• [GOALS]
A – In the article on the song The Glendy Burk, list each detail given in the short summary at the top, pairing each label with its value.
B – From the article on the song The Glendy Burk, transcribe the passage starting at "The Glendy Burk is an" and ending at "on the crew.".

====== SELECTED EXCERPT

Song
- Language: English
- Published: 1860
- Genre: American folk song
- Songwriter(s): Stephen Foster

= The Glendy Burk =

The Glendy Burk is an American folk song by Stephen Foster. It appears in James Buckley's New Banjo Book published in 1860. The Glendy Burk of the song is a paddle steamer plying the Mississippi River basin. The boat was named for Glendy Burke: the 29th mayor of New Orleans.

==Lyrics==

The Glendy Burk is a mighty fast boat,
With a mighty fast captain too;
He sits up there on the hurricane roof
And he keeps his eye on the crew.
I can't stay here, for the work's too hard;
I'm bound to leave this town;
I'll take my duds and tote 'em on my back
When the Glendy Burk comes down.

Chorus:
Ho! for Louisiana!
I'm bound to leave this town;
I'll take my duds and tote 'em on my back
When the Glendy Burk comes down.

============
====== DATASET

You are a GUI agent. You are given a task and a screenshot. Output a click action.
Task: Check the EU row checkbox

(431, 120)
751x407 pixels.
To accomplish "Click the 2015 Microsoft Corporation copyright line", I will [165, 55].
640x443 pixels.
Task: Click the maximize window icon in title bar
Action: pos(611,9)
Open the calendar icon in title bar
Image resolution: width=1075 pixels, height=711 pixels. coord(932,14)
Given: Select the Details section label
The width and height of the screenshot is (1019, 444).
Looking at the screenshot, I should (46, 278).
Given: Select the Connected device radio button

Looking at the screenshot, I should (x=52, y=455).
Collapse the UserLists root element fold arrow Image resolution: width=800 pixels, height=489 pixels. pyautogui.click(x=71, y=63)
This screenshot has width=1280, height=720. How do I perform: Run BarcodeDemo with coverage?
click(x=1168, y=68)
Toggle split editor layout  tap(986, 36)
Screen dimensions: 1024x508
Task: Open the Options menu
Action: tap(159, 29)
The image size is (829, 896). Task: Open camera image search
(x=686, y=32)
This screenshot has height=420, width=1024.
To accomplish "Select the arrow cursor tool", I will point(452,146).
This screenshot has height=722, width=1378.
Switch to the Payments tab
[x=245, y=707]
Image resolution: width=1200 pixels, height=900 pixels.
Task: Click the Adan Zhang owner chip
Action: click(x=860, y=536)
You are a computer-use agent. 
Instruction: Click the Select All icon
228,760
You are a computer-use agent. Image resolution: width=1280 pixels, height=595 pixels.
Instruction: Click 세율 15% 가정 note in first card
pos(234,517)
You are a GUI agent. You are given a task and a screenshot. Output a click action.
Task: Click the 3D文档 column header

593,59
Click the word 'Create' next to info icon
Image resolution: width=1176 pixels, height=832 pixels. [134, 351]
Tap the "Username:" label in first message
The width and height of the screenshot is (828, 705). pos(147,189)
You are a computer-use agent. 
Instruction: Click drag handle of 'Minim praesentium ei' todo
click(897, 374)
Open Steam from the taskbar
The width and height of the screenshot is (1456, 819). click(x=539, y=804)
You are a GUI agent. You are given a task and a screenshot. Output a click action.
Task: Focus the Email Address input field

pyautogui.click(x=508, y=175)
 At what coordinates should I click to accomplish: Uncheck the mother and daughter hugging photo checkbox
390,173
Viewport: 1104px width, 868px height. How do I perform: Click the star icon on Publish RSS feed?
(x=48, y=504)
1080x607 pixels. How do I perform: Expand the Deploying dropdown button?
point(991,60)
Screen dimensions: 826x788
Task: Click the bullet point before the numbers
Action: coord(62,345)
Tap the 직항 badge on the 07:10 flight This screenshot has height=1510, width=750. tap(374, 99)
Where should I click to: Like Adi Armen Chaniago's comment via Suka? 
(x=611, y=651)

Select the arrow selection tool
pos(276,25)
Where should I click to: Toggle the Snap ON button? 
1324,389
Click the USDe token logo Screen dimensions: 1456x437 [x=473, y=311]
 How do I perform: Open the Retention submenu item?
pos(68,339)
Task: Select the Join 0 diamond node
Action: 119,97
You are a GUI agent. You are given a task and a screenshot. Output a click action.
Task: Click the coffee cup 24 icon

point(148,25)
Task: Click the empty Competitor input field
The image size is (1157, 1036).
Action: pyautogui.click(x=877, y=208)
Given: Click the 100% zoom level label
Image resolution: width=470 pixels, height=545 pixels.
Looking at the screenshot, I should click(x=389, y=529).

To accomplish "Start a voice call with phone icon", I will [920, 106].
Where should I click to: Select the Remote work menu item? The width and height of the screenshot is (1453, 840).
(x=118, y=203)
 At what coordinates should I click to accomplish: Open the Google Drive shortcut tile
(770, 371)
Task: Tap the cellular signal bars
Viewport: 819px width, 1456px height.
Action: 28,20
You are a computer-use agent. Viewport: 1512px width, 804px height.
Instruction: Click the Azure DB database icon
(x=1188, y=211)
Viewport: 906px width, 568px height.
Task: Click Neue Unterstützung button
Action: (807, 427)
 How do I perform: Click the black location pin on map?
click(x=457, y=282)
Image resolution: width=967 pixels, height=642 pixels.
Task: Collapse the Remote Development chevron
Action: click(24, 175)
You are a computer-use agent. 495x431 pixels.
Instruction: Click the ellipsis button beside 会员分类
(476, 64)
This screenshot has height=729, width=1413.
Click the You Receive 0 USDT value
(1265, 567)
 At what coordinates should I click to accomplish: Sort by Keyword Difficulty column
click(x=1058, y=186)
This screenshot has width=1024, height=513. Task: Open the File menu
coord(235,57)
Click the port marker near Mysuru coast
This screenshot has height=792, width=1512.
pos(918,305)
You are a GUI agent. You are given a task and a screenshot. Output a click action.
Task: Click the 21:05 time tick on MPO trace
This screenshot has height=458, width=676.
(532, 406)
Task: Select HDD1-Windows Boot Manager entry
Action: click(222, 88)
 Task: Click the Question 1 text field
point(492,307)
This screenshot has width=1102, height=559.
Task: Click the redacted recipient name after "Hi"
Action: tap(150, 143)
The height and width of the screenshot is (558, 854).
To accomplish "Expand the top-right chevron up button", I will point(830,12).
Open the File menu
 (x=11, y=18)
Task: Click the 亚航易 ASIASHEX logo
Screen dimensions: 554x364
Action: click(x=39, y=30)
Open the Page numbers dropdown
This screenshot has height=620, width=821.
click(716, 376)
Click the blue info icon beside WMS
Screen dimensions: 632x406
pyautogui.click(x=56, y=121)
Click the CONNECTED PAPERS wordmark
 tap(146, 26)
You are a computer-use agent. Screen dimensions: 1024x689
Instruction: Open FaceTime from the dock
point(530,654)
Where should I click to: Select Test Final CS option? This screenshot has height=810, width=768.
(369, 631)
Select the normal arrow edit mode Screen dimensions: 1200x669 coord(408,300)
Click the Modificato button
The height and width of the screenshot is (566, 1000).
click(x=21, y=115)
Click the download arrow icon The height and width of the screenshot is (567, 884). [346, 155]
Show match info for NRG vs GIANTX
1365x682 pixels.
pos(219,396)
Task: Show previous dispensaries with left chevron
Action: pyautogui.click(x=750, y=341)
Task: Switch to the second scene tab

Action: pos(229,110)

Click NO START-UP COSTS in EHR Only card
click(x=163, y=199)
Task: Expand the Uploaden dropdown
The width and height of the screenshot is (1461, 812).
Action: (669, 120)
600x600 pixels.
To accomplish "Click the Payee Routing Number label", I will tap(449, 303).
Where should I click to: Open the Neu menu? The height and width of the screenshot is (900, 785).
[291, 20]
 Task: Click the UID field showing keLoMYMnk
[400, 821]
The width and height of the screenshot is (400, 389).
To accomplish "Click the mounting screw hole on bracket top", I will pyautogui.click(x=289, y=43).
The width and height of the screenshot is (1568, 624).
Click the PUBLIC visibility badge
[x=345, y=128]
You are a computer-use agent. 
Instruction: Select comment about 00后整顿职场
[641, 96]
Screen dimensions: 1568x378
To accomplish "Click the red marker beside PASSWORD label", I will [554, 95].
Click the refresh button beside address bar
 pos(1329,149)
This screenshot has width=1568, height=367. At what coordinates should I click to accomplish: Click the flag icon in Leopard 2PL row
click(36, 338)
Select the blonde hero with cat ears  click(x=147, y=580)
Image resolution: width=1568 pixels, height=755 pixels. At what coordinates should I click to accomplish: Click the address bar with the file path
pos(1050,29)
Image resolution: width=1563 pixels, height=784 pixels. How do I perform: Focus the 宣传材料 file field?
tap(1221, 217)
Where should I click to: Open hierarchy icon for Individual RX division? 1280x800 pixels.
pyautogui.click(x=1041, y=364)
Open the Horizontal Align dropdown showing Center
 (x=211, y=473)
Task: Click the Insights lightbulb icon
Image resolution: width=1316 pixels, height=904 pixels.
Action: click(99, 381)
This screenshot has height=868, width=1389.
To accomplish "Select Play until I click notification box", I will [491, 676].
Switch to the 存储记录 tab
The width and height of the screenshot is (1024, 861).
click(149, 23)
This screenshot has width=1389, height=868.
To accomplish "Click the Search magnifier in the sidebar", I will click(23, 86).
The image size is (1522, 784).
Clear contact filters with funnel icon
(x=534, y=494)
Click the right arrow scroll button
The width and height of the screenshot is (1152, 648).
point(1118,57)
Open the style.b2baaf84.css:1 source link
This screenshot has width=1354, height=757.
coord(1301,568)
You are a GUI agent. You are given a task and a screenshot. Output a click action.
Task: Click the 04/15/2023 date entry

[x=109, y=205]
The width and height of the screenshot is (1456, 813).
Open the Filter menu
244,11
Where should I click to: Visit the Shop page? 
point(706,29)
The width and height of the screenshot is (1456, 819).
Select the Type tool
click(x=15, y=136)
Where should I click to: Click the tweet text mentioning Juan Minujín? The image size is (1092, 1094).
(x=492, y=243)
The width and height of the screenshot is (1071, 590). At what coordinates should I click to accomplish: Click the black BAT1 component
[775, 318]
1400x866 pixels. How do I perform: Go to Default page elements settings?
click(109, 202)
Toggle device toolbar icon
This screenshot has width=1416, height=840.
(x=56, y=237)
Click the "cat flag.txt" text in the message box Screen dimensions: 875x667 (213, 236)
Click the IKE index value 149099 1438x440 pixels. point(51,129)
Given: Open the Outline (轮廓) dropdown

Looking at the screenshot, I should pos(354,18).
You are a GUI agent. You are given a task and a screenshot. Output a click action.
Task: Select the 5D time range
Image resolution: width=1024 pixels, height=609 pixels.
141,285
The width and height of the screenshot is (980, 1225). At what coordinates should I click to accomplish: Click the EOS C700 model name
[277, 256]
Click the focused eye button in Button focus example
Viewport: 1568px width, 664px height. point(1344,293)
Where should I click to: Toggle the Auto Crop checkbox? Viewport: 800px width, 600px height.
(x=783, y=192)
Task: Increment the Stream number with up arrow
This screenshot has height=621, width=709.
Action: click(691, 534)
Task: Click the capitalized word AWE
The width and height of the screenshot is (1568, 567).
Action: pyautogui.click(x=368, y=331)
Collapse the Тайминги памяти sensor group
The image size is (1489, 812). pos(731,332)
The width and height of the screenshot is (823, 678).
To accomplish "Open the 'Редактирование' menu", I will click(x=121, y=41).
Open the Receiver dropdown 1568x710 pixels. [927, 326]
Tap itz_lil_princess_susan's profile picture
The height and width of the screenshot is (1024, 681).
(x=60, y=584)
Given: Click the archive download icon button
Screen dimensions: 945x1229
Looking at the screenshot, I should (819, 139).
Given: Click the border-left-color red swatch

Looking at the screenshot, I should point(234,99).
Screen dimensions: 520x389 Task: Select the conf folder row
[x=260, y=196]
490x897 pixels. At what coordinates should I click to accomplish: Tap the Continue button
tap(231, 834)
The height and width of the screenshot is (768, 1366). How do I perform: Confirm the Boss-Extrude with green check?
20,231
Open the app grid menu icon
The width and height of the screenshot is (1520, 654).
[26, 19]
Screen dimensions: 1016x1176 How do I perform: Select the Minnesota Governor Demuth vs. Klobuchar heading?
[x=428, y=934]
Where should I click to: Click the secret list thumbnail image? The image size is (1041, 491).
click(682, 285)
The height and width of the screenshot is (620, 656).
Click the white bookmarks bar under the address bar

============

• [EXERCISE SOLUTIONS]
A –
- Language: English
- Published: 1860
- Genre: American folk song
- Songwriter(s): Stephen Foster

B –
The Glendy Burk is an American folk song by Stephen Foster. It appears in James Buckley's New Banjo Book published in 1860. The Glendy Burk of the song is a paddle steamer plying the Mississippi River basin. The boat was named for Glendy Burke: the 29th mayor of New Orleans.

==Lyrics==

The Glendy Burk is a mighty fast boat,
With a mighty fast captain too;
He sits up there on the hurricane roof
And he keeps his eye on the crew.